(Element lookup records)
**********
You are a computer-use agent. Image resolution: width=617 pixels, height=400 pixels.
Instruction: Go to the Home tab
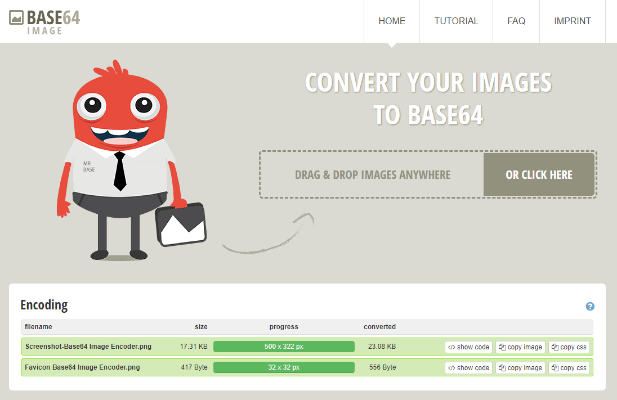pyautogui.click(x=391, y=21)
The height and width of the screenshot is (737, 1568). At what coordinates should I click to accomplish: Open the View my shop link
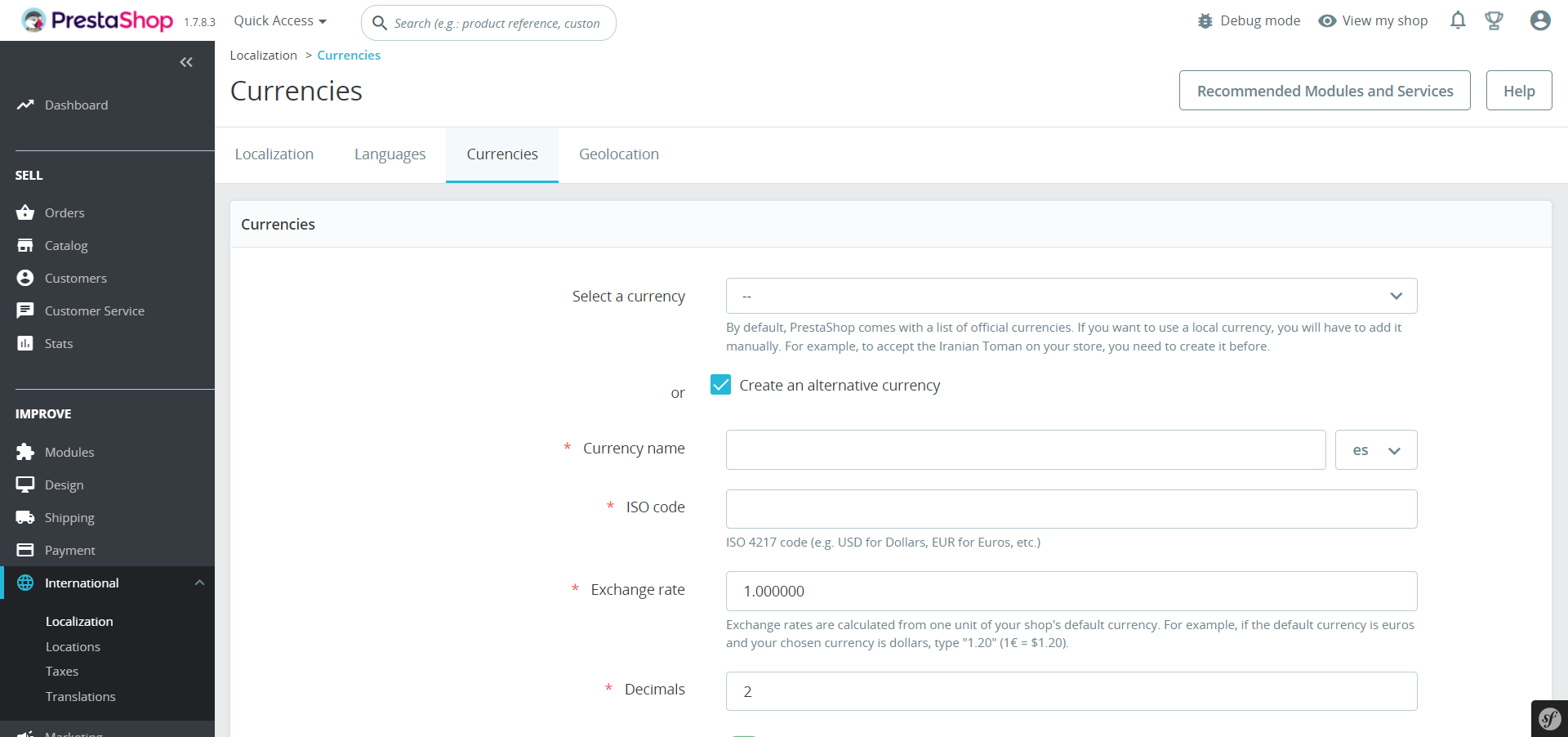[x=1373, y=21]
**********
-- Aim --
Put every line of the material above into a Markdown table with the columns "Number" and "Entry," skipping blank lines and leaving out the pictures.

-- The result --
| Number | Entry |
|---|---|
| 1 | You are a computer-use agent. Image resolution: width=617 pixels, height=400 pixels. |
| 2 | Instruction: Go to the Home tab |
| 3 | pyautogui.click(x=391, y=21) |
| 4 | The height and width of the screenshot is (737, 1568). At what coordinates should I click to accomplish: Open the View my shop link |
| 5 | [x=1373, y=21] |